[Saved data entries]
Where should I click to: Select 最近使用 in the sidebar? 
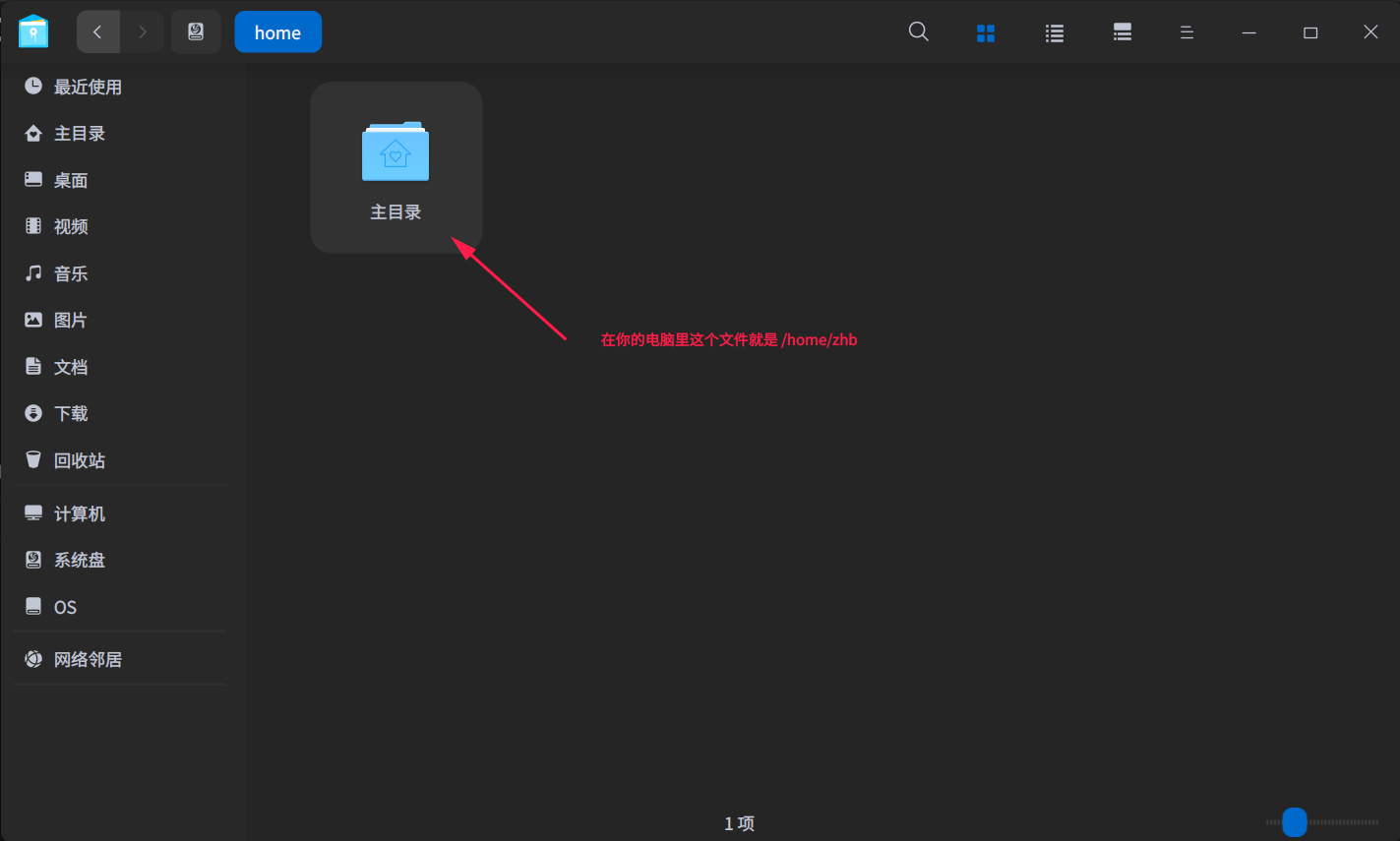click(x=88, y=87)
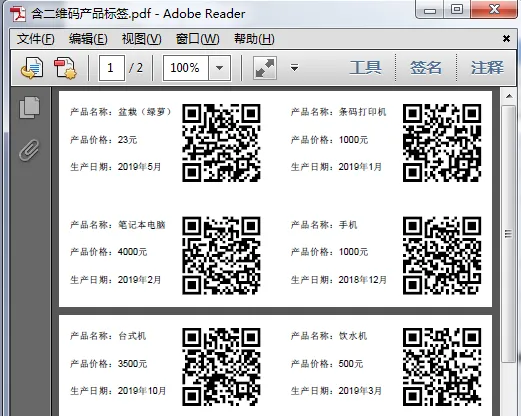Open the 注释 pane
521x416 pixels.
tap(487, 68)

What is required
Leaving aside the images, write out every entry above exactly.

Worked solution
Where should I click to: Select 最近使用 in the sidebar? 
click(x=88, y=87)
Open the 注释 pane
521x416 pixels.
tap(487, 68)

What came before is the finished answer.